TSC2 somatic mosaic mutation, including extra-tumor tissue, may be the developmental cause of solitary subependymal giant cell astrocytoma.

PURPOSE Subependymal giant cell astrocytomas (SEGAs) are tumors that usually arise in the wall of one or the other lateral ventricle near a foramen of Monro, most often on a background of tuberous sclerosis complex (TSC). TSC has a variety of clinical manifestations caused by germline mutations of the TSC complex subunit 1 or 2 (TSC1, TSC2) genes. SEGAs without clinical manifestations of TSC are termed solitary SEGAs, which are hypothesized to be caused by tumor-only TSC1/2 mutations, or "forme fruste" of TSC with somatic mosaic mutations. However, it is difficult to distinguish between the two.

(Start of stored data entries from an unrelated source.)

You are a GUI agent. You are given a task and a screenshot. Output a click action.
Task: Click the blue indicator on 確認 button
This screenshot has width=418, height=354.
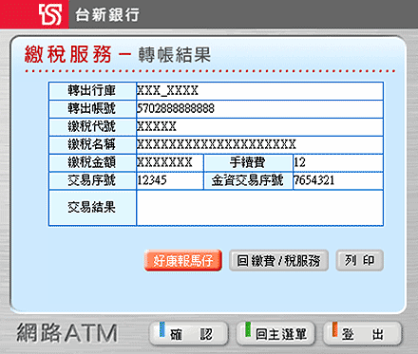[x=162, y=329]
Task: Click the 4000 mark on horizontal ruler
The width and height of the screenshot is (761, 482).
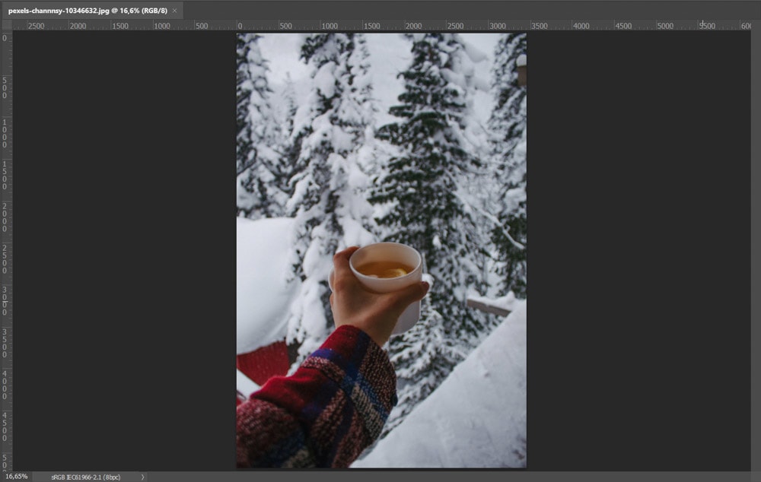Action: coord(580,26)
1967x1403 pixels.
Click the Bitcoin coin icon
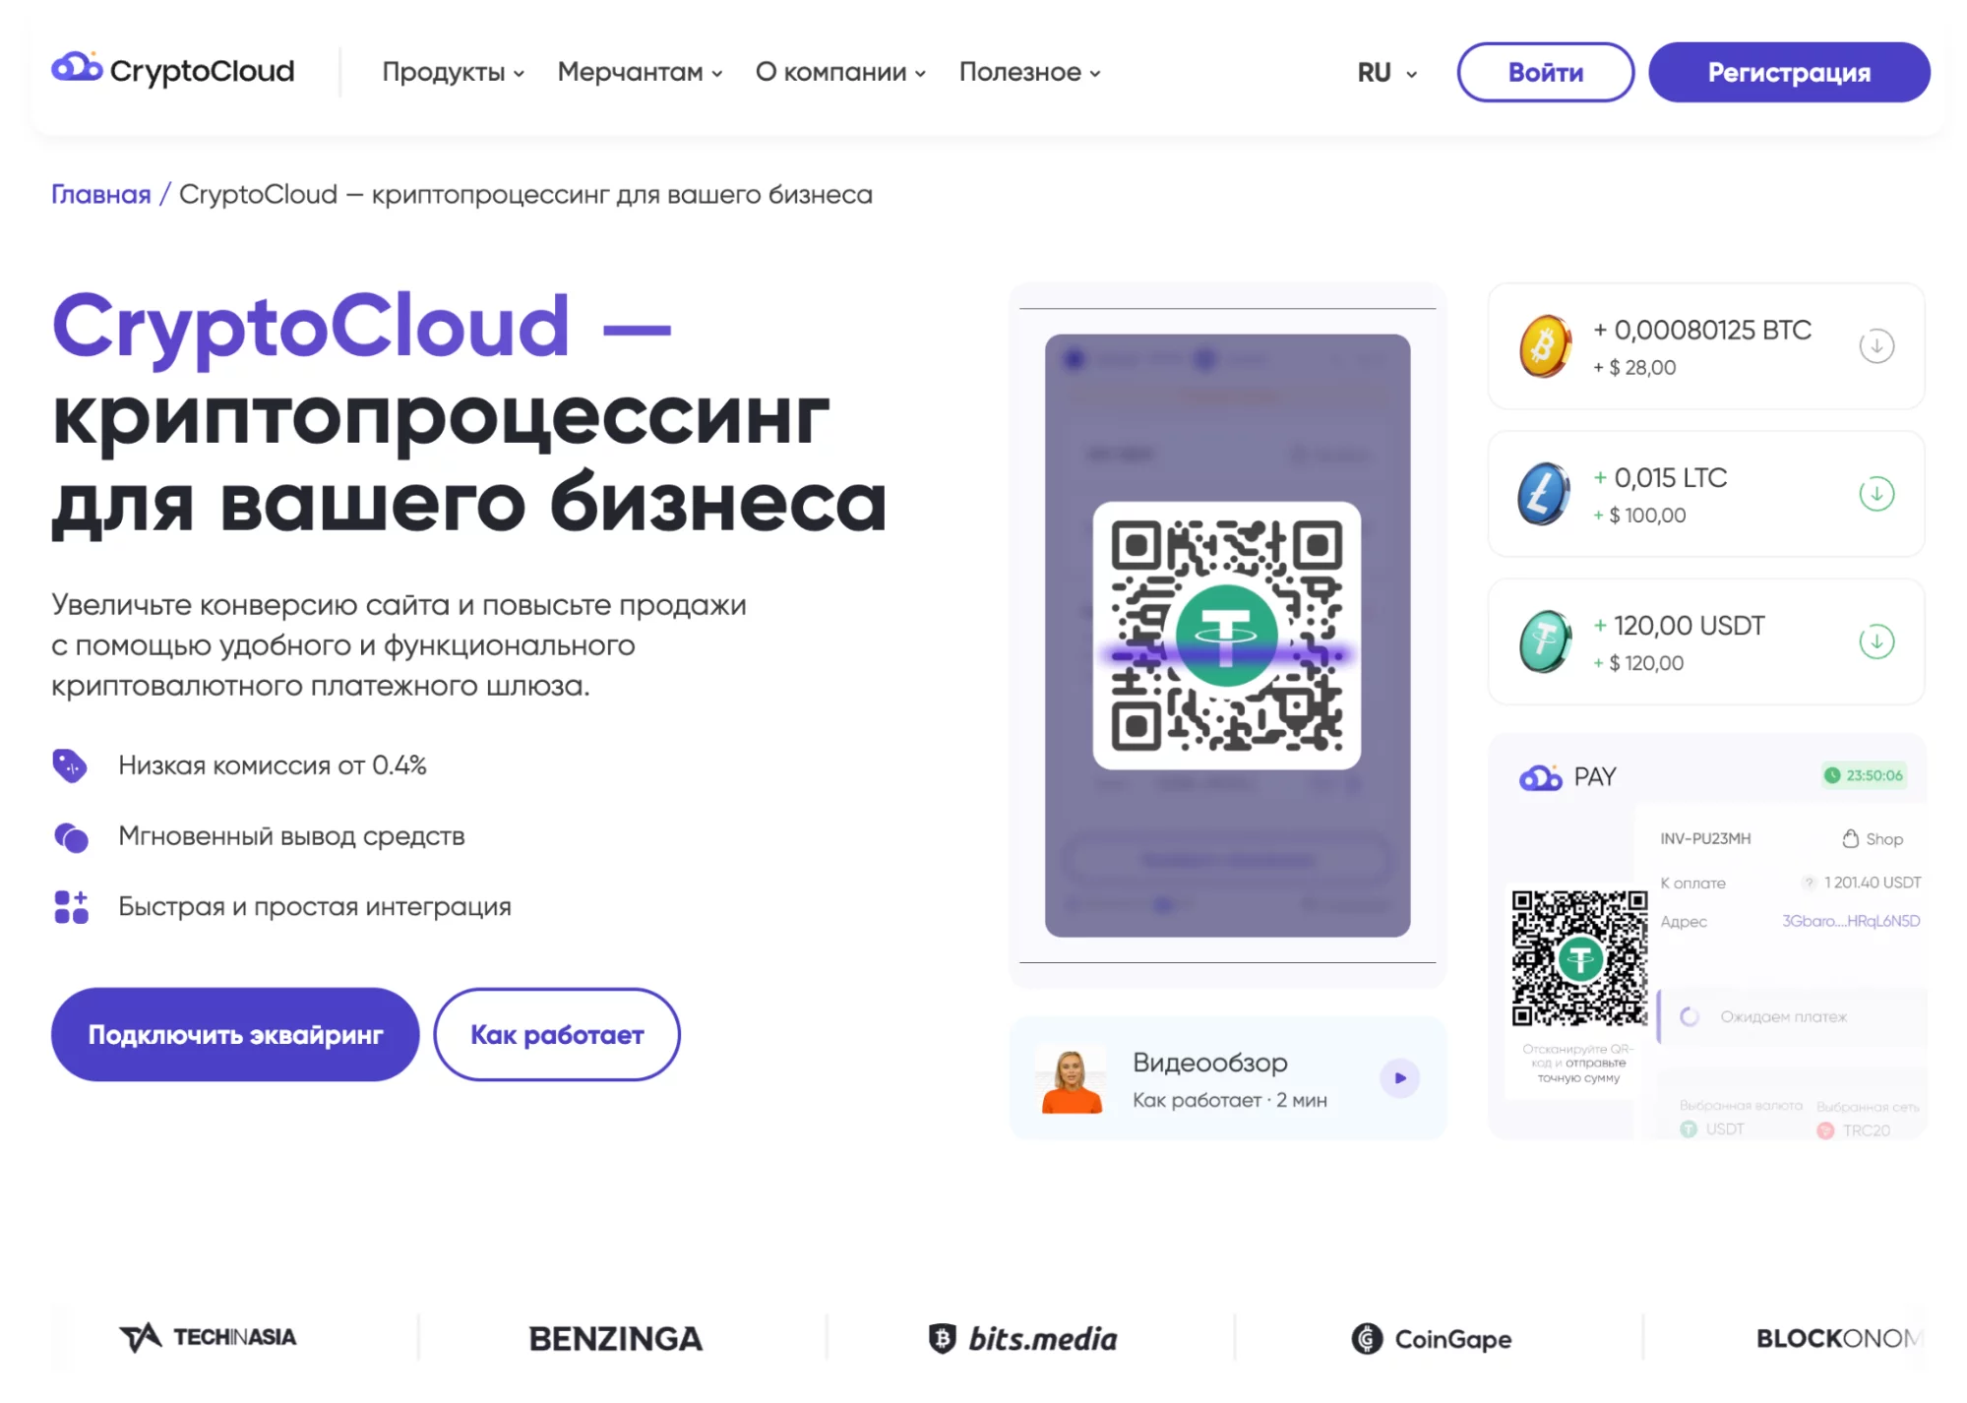(1545, 346)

Here, we report three patients with genetically investigated solitary SEGAs and review this rare manifestation. METHODS SEGA was completely removed in two patients and partially removed in one. Genetic analyses were performed on the tumor tissue and on peripheral blood via DNA microarray, reverse-transcriptase polymerase chain reaction, and next-generation sequencing with ultra-deep sequencing of mutation points. RESULTS All three patients had tumors with TSC2 somatic mutations and loss of heterozygosity (LOH). In one patient, the same TSC2 mutation was also detected in 1% of leukocytes in his blood. The tumors did not recur, and clinical manifestations of TSC did not develop during the 4-year follow-up. CONCLUSIONS The genetic cause of solitary SEGAs may be a TSC2 mutation with LOH. In patients with solitary SEGA, mosaic mutations may present in other organs, and TSC may clinically manifest later in life; therefore, patients should be followed up for prolonged periods.